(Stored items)
====
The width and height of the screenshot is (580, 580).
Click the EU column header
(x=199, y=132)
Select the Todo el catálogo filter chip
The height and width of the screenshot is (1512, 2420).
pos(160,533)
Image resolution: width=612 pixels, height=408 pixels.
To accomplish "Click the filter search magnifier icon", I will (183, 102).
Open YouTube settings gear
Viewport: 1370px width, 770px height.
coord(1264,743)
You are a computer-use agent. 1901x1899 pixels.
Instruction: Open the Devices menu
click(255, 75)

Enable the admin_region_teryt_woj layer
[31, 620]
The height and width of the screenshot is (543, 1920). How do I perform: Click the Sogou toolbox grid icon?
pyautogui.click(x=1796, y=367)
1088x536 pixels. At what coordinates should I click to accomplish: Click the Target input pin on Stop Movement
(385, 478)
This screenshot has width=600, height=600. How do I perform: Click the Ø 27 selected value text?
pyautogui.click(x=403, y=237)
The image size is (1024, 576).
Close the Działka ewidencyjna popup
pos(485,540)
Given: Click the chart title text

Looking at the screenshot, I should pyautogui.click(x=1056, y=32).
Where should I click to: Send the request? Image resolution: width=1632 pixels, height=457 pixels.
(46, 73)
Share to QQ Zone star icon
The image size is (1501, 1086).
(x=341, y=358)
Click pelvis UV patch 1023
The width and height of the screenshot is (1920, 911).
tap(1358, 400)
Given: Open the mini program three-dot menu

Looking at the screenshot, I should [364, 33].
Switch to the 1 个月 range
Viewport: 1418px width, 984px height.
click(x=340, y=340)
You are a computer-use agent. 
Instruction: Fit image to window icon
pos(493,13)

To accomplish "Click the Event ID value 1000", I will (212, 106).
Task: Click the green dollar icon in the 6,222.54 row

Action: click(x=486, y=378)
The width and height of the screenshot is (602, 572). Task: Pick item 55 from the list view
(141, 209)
====
- Aim of the task -
Return each line above exactly as it appears.

- Worked solution -
The width and height of the screenshot is (580, 580).
Click the EU column header
(x=199, y=132)
Select the Todo el catálogo filter chip
The height and width of the screenshot is (1512, 2420).
pos(160,533)
Image resolution: width=612 pixels, height=408 pixels.
To accomplish "Click the filter search magnifier icon", I will (183, 102).
Open YouTube settings gear
Viewport: 1370px width, 770px height.
coord(1264,743)
You are a computer-use agent. 1901x1899 pixels.
Instruction: Open the Devices menu
click(255, 75)

Enable the admin_region_teryt_woj layer
[31, 620]
The height and width of the screenshot is (543, 1920). How do I perform: Click the Sogou toolbox grid icon?
pyautogui.click(x=1796, y=367)
1088x536 pixels. At what coordinates should I click to accomplish: Click the Target input pin on Stop Movement
(385, 478)
This screenshot has width=600, height=600. How do I perform: Click the Ø 27 selected value text?
pyautogui.click(x=403, y=237)
The image size is (1024, 576).
Close the Działka ewidencyjna popup
pos(485,540)
Given: Click the chart title text

Looking at the screenshot, I should pyautogui.click(x=1056, y=32).
Where should I click to: Send the request? Image resolution: width=1632 pixels, height=457 pixels.
(46, 73)
Share to QQ Zone star icon
The image size is (1501, 1086).
(x=341, y=358)
Click pelvis UV patch 1023
The width and height of the screenshot is (1920, 911).
tap(1358, 400)
Given: Open the mini program three-dot menu

Looking at the screenshot, I should [364, 33].
Switch to the 1 个月 range
Viewport: 1418px width, 984px height.
click(x=340, y=340)
You are a computer-use agent. 
Instruction: Fit image to window icon
pos(493,13)

To accomplish "Click the Event ID value 1000", I will (212, 106).
Task: Click the green dollar icon in the 6,222.54 row

Action: click(x=486, y=378)
The width and height of the screenshot is (602, 572). Task: Pick item 55 from the list view
(141, 209)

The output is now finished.